Orta düzeyde egzersiz önerisi
Egzersiz sıklığının ve süresinin ne kadar olması gerektiğini
anlatan Uzm. Dr. Başaran, şu bilgileri paylaştı:
"Egzersiz süresi ve sıklığı haftada en az toplam 150 dakika ve 48
saatten fazla ara vermeksizin hafif-orta şiddette olmalıdır.
Egzersiz sırasında hastanın kendi kalp hızını takip etmesi ve
egzersiz şiddetinin maksimum kalp hızının (maksimum kalp hızı =
220- yaş) yüzde 50-75'i civarında olması hedeflenmelidir. Günde
20-45 dakika (kısa aralarla bölünebilir), orta düzeyde (konuşmaya
izin verecek ama şarkı söyletecek kadar zorlamayacak tempoda)
egzersiz önerilir."
Uzm. Dr. Başaran, hastalıklara göre uygulamanın nasıl olması
gerektiğini şöyle sıraladı:
"Diyabetli bireyler de kilo kontrolüne yönelik orta şiddette
aerobik fiziksel aktiviteler tercih edilmelidir. Egzersiz öncesi ve
sonrası kan şekeri kontrol edilmeli, hipoglisemi riski için hasta
yanında glikoz tableti veya atıştırmalık bulundurmalı. Egzersiz
öncesi ideal kan şekeri düzeyi 100-250 mg/dL aralığında olmalıdır.
Hipertansiyonu olan bireylerde yaş ve kapasitelerine uygun şekilde
düzenli olarak haftada en az 4 gün orta tempolu yürüyüş, yüzme gibi
dinamik egzersizler tercih edilmelidir.
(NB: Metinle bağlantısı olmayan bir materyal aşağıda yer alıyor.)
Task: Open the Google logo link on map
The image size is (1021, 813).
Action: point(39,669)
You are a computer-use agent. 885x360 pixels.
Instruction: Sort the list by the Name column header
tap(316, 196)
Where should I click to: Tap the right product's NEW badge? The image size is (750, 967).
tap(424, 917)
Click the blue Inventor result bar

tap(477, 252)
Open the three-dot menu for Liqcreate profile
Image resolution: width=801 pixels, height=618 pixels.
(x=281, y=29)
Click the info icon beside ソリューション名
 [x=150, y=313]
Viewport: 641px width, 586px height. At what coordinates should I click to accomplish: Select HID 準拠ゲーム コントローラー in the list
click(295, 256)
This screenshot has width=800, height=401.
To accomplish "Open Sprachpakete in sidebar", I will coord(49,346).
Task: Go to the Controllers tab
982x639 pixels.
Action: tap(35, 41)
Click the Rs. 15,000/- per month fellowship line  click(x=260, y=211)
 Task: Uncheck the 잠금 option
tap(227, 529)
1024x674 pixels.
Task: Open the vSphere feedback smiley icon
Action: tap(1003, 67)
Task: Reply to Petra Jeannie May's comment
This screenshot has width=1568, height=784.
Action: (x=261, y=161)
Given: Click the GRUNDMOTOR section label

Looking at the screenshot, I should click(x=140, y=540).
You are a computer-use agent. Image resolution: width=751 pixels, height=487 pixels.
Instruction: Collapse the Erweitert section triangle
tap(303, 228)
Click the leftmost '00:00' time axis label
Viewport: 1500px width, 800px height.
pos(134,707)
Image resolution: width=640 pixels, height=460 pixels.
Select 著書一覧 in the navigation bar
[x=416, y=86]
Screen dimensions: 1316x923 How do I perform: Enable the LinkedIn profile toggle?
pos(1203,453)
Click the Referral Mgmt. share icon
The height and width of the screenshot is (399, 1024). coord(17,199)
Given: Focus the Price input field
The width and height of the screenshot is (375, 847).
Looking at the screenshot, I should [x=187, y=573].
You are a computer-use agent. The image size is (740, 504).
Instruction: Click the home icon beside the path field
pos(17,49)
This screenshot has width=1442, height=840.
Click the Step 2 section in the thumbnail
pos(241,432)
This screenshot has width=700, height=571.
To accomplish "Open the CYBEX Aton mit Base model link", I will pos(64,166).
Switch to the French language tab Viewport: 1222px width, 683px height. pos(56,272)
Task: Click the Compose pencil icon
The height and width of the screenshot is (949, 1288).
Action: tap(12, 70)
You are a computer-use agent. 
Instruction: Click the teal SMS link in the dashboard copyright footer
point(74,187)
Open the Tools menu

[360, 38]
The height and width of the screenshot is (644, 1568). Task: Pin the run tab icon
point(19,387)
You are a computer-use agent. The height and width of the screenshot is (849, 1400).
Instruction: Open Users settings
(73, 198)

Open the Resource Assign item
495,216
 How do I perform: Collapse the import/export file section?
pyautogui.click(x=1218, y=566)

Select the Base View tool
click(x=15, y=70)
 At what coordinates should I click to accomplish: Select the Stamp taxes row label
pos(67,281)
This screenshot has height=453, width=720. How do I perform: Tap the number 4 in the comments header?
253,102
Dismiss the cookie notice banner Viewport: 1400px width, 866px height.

Ani, ağır kaldırma ve nefes
tutma (Valsalva manevrası) riskli olabilir. Hiperlipidemi
(kolesterol yüksekliği) tanılı bireylerde postacı yürüyüşü (orta
hızlı yürüme), bisiklet binme, dans, tenis, tırmanma, bahçede çim
biçme gibi aerobik aktiviteler tercih edilebilir. Kalp yetmezliği
olan bireylerde nabız ve tansiyon yakından takip edilmeli, yorucu
ve ani hareketlerden kaçınılmalı. Hafif tempolu dans, bisiklete
binme, yürüyüş gibi aerobik egzersizler kalp-damar sağlığını
güçlendirir. Obezitede ise eklemlere yük bindirmeyen yüzme, sabit
bisiklet gibi düşük etkili (low-impact) aktiviteler tercih
edilmeli."
"Göğüs ağrısı ve baş dönmesi olursa egzersiz derhal bırakılmalı"
Son olarak dikkat edilmesi gereken hususlara değinen Uzm. Dr. Başaran, "Göğüs ağrısı, baş dönmesi, nefes darlığı veya çarpıntı olursa egzersiz derhal bırakılmalı. Diyabet hastaları egzersiz öncesi ve sonrası kan şekeri kontrol etmelidir. Bol sıvı alınmalı, uygun spor ayakkabı ve kıyafet kullanılmalı. Unutulmamalıdır ki kısa ama sürdürülebilir egzersiz, uzun ve düzensiz olandan daha faydalıdır" dedi.